• _WHAT NEEDS TO BE DONE_: Below is a block of records: output all of them exactly and leave out the pictures.

[Saved entries]
#####

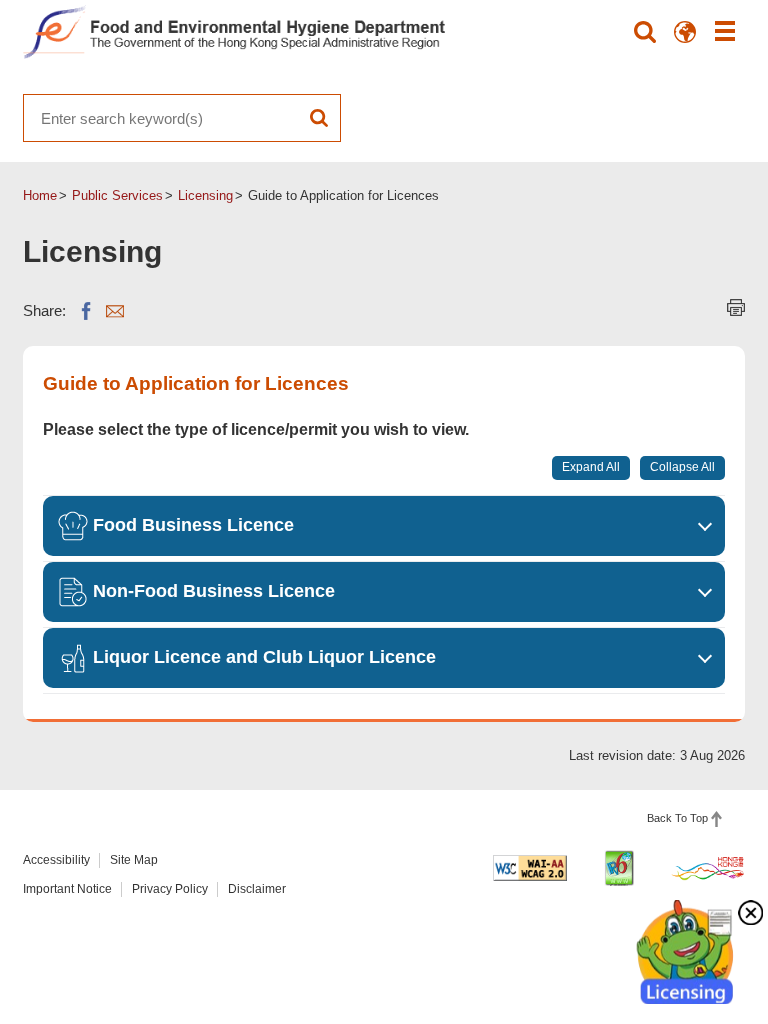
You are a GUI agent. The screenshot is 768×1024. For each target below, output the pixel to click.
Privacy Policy (170, 889)
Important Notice (67, 889)
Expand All (591, 467)
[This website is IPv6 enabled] (619, 868)
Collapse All (682, 467)
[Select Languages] (685, 32)
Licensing (205, 195)
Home (40, 195)
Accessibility (56, 860)
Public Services (117, 195)
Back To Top (677, 818)
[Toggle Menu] (725, 32)
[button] (384, 526)
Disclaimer (257, 889)
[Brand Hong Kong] (708, 868)
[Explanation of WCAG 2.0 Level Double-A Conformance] (530, 868)
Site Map (134, 860)
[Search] (645, 32)
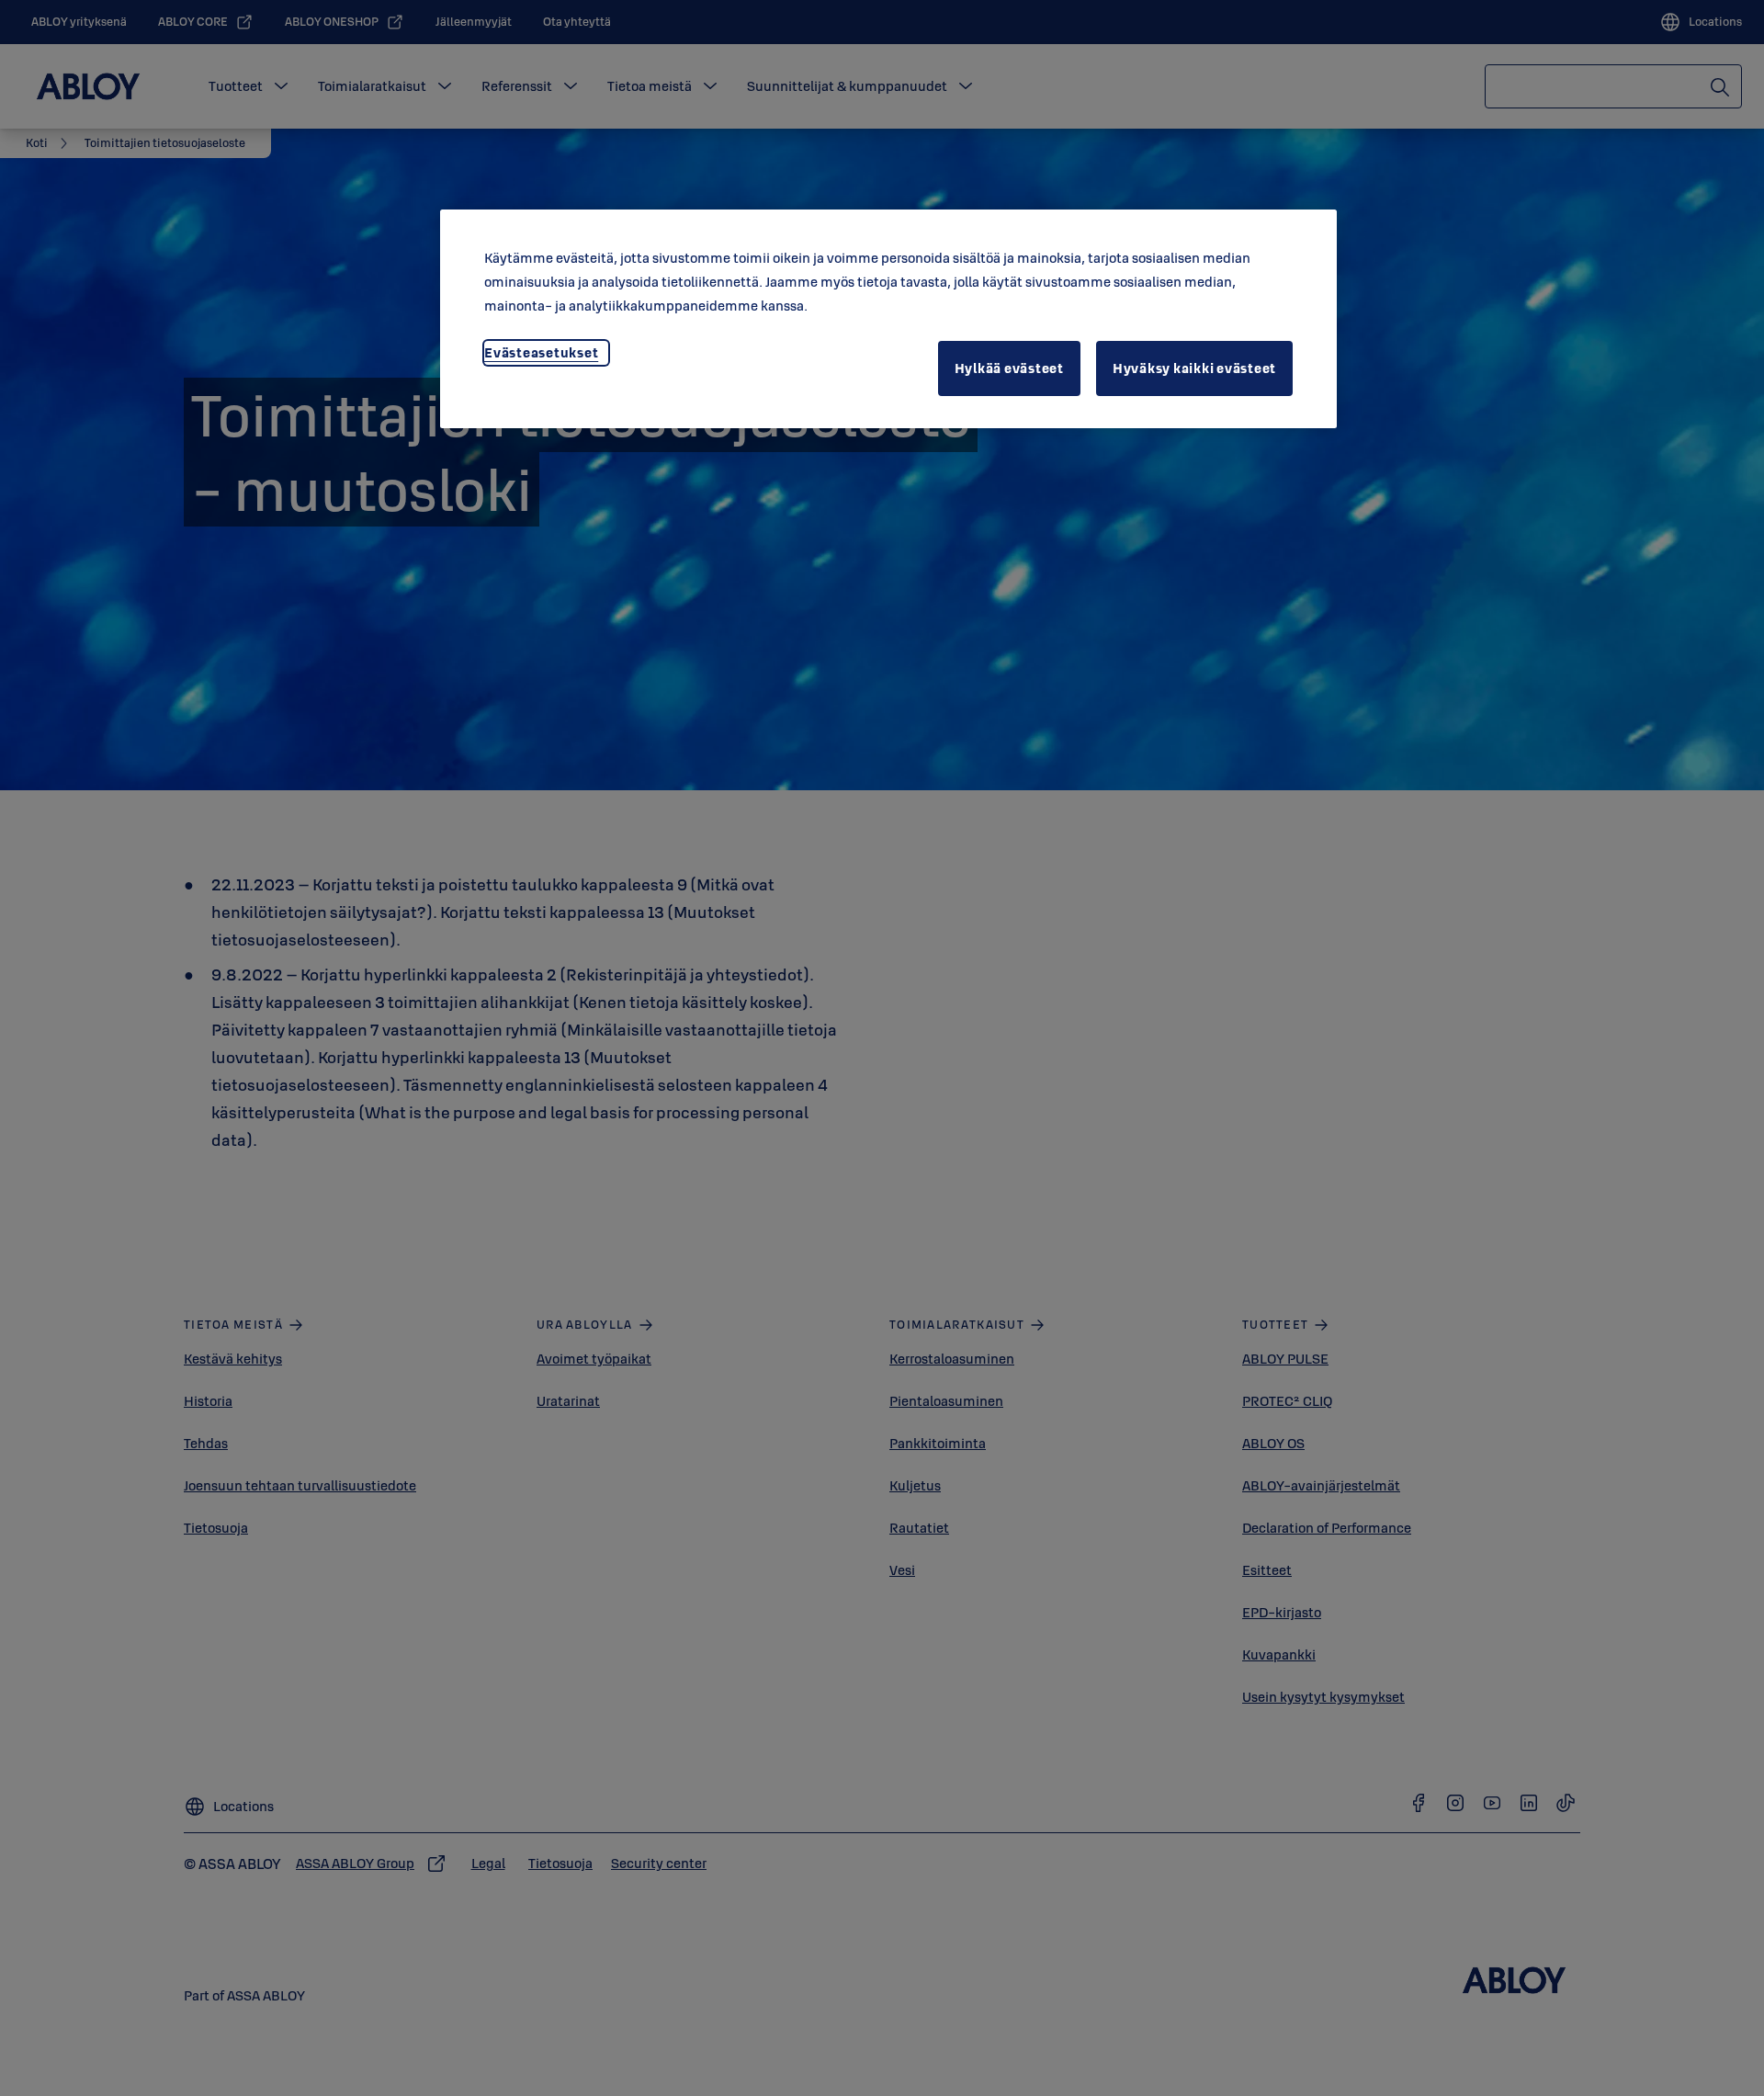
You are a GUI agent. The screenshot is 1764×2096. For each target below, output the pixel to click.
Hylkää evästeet (1009, 368)
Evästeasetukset (541, 352)
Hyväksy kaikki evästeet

#####

• _ANSWER TO THIS PROBLEM_:
You are a GUI agent. The screenshot is 768×1024. For each target below, output the pixel to click.
Privacy Policy (170, 889)
Important Notice (67, 889)
Expand All (591, 467)
[This website is IPv6 enabled] (619, 868)
Collapse All (682, 467)
[Select Languages] (685, 32)
Licensing (205, 195)
Home (40, 195)
Accessibility (56, 860)
Public Services (117, 195)
Back To Top (677, 818)
[Toggle Menu] (725, 32)
[button] (384, 526)
Disclaimer (257, 889)
[Brand Hong Kong] (708, 868)
[Explanation of WCAG 2.0 Level Double-A Conformance] (530, 868)
Site Map (134, 860)
[Search] (645, 32)
You are a GUI agent. The screenshot is 1764×2096. For each target below, output the pixel to click.
Hylkää evästeet (1009, 368)
Evästeasetukset (541, 352)
Hyväksy kaikki evästeet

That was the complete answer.